MG132 treatment during oocyte maturation improves embryonic development after somatic cell nuclear transfer and alters oocyte and embryo transcript abundance in pigs

Abstract

The objective of this study was to examine the effect of treating pig oocytes during in vitro maturation (IVM) with a proteasome inhibitor, MG132, on oocyte maturation and embryonic development. In one series of experiments, oocytes from medium-sized follicles (3-8 mm in diameter) were untreated (MCO) or treated with MG132 during 0-22 hr (M0-22) or 30-42 hr (M30-42) of IVM. There was no significant effect of MG132 on nuclear maturation or cytoplasmic maturation (as assessed by intracellular amounts of glutathione and p34cdc2 kinase activity). Blastocyst formation after parthenogenetic activation (PA) and somatic cell nuclear transfer (SCNT), however, was increased for M30-42 (65.2% and 27.7% for PA and SCNT, respectively) compared to MCO (42.6% and 13.6%, respectively) and M0-22 (45.3% and 19.5%, respectively; P<0.05). Expression of PCNA and ERK2 was increased in M30-42 for IVM oocytes while transcript abundance for POUF51, DNMT1, FGFR2, and PCNA was increased in M30-42 for 4-cell SCNT embryos.
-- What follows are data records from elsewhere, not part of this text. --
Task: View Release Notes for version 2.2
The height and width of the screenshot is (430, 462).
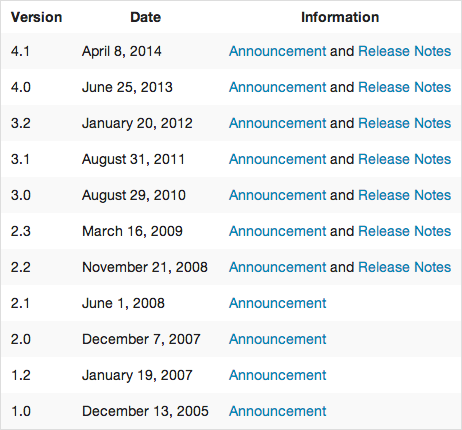Action: tap(404, 267)
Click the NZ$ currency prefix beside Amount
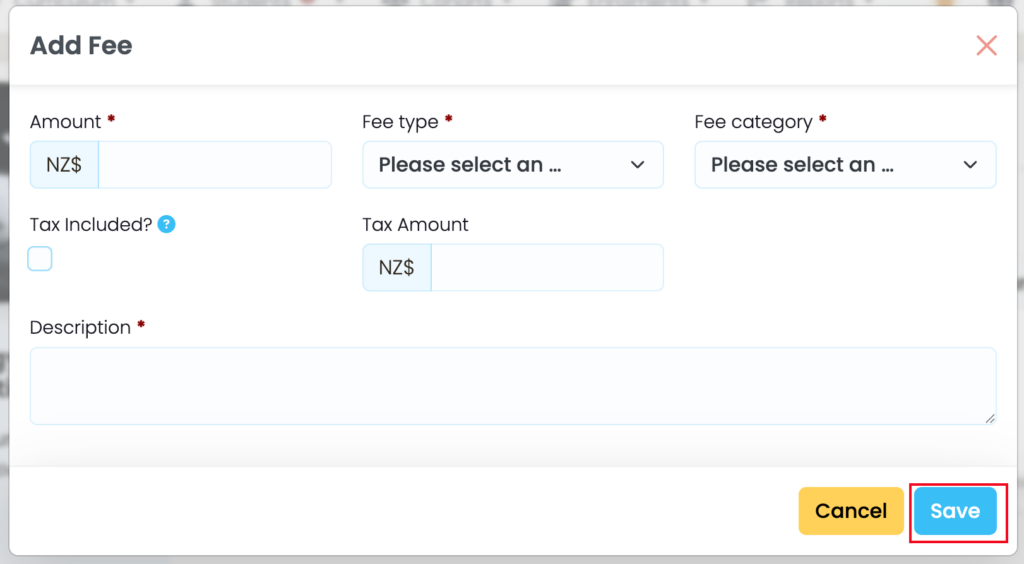Image resolution: width=1024 pixels, height=564 pixels. [64, 165]
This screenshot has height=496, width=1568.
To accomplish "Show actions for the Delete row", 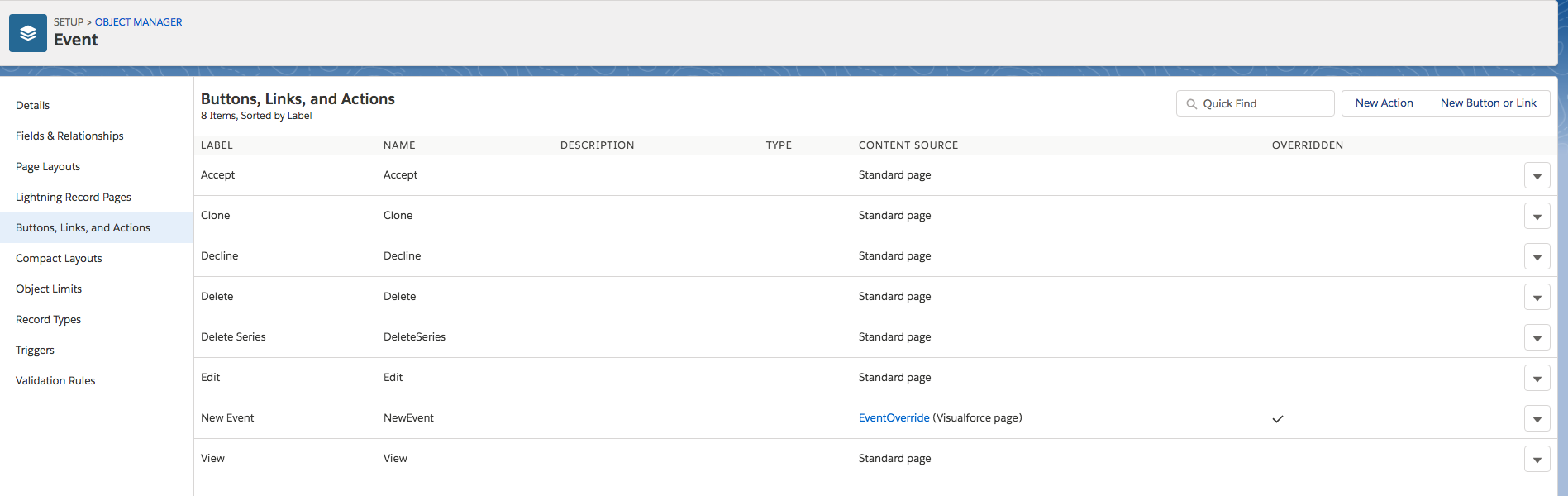I will pyautogui.click(x=1537, y=298).
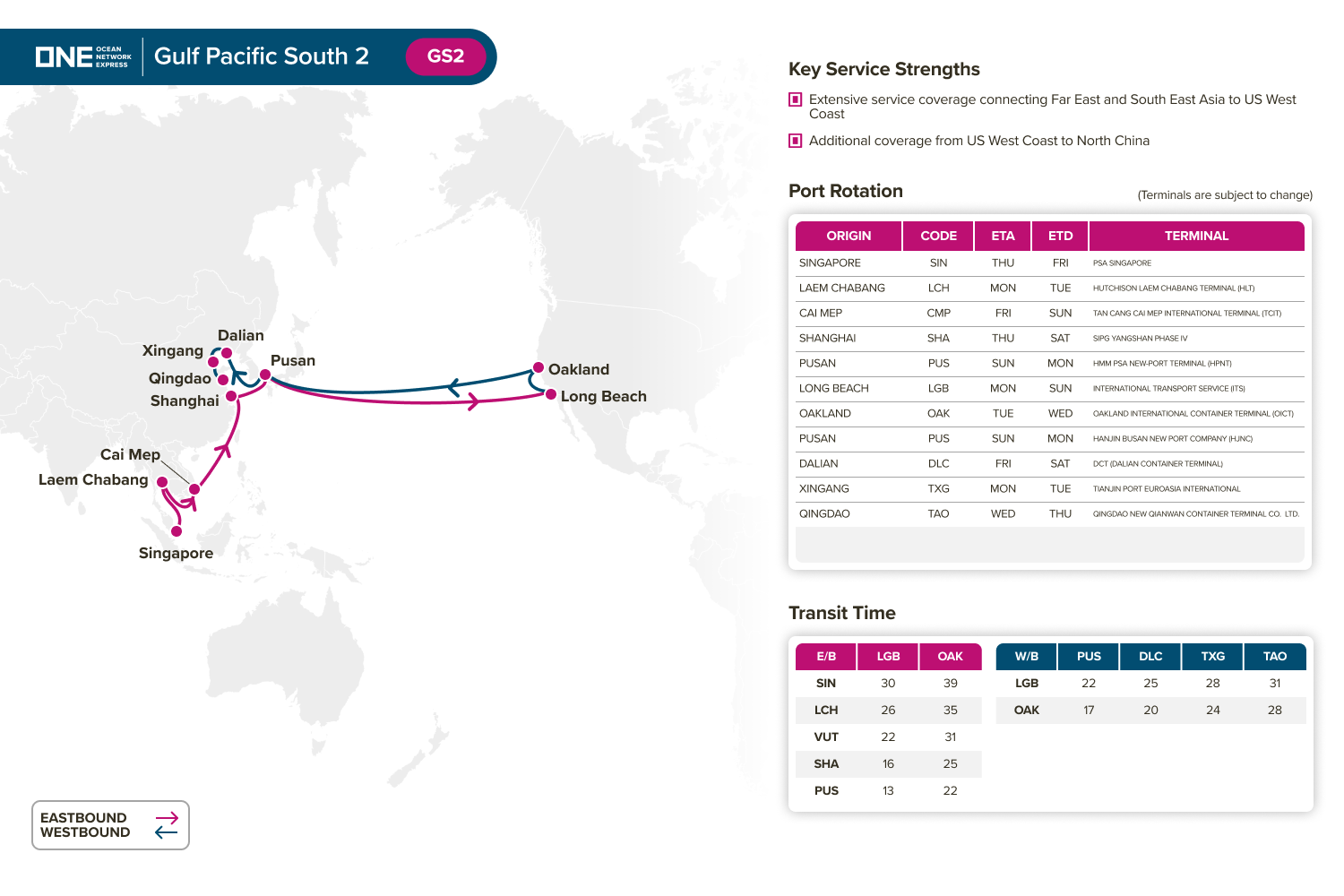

When oocytes derived from small follicles (<3 mm in diameter) were untreated (SCO) or treated with MG132 during 0-22 hr (S0-22), 30-42 hr (S30-42) of IVM, or 0-22 and 30-42 hr of IVM (S0-22/30-42), expression of POU5F1, DNMT1, FGFR2, and PCNA and blastocyst formation were increased for SCNT embryos derived from S30 to 42 (16.5%) and S0-22/30-42 oocytes (20.8%) as compared to embryos from SCO (8.7%) or S0-22 oocytes (8.8%; P<0.05). Results demonstrate that treatment of oocytes with MG132 during the later stage of IVM improves embryonic development and alters gene expression in pigs.